Connecticut’s power utilities predict the snowstorm will knock out service to 10 percent of customers, state Governor Dannel Malloy said during a news briefing yesterday. Government offices will be open today, he said.
“We are presuming that we will be open at the moment,” Malloy said. “We’re also presuming that we’ll have early dismissal.”
Boston utility NStar, another Northeast Utilities unit, is moving crews, trucks and replacement poles and wires to Cape Cod and the island of Martha’s Vineyard expecting travel will be difficult today, Michael Durand, a spokesman, said in a message yesterday. It has ordered electrical line crews and tree- trimmers from six states including Wisconsin and Georgia, he said.
“There’s no way to accurately predict the level of damage that will be caused by this or future storms,” Durand said. All damage caused by Hurricane Sandy in October has been permanently repaired, so that the power system is “in top working condition,” he said.
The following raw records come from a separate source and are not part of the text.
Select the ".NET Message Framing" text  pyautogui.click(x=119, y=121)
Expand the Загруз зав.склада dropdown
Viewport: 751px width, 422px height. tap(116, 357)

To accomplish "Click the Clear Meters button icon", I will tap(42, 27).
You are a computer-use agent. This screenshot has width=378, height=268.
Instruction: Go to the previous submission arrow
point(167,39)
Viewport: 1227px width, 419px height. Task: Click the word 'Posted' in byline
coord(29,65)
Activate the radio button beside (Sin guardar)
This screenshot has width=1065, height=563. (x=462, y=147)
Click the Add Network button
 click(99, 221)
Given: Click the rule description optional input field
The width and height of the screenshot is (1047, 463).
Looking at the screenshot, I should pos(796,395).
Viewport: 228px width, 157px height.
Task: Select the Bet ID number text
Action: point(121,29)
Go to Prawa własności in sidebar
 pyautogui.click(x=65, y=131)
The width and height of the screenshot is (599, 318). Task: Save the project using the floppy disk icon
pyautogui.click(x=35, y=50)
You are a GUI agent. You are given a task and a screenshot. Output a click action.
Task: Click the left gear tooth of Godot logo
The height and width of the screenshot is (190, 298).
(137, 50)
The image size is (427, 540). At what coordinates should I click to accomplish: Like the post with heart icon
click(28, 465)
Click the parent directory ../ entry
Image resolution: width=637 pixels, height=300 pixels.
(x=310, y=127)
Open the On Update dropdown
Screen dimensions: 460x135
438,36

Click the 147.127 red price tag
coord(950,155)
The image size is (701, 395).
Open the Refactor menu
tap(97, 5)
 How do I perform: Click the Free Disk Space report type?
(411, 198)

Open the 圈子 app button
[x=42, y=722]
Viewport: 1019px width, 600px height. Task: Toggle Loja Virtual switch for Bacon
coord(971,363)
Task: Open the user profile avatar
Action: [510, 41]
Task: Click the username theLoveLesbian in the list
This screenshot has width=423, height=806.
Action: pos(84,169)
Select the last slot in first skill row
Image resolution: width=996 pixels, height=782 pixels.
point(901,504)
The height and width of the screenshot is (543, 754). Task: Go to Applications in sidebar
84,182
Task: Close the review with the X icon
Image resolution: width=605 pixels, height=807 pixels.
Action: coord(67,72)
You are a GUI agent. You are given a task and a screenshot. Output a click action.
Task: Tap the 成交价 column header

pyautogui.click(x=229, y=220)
Public Service (PEG:US) also has repaired all equipment damaged by Sandy, Snodgrass said.
As the storm intensifies it is expected to produce bands of snow that will make travel dangerous and difficult, Tim Morrin, a weather service meteorologist, said yesterday. The snow may accumulate at 3 inches per hour, causing conditions to deteriorate rapidly by dark.
Snow plows can’t keep up with accumulations of more than an inch an hour, Carolan said. All that cities and towns can do then is try to keep major roadways open.
Dunham said roads that run from west to east, such as the Massachusetts Turnpike, also known as Interstate 90, will be hard to keep open because the wind will be blowing the snow across the pavement.
Hints of the storm’s strength are apparent in the two major weather components, Carolan said. The southern segment is creating thunderstorms across the U.S. Gulf Coast and the other portion is causing intense weather in the Midwest.
“That is usually indicative of the kind of energy you need to come up the coast,” Carolan said. “Once that hits the Atlantic, you have enough energy to produce what we call a bomb.”
Erickson said it’s probable that thunder storms will be embedded in the blizzard as it crosses New England.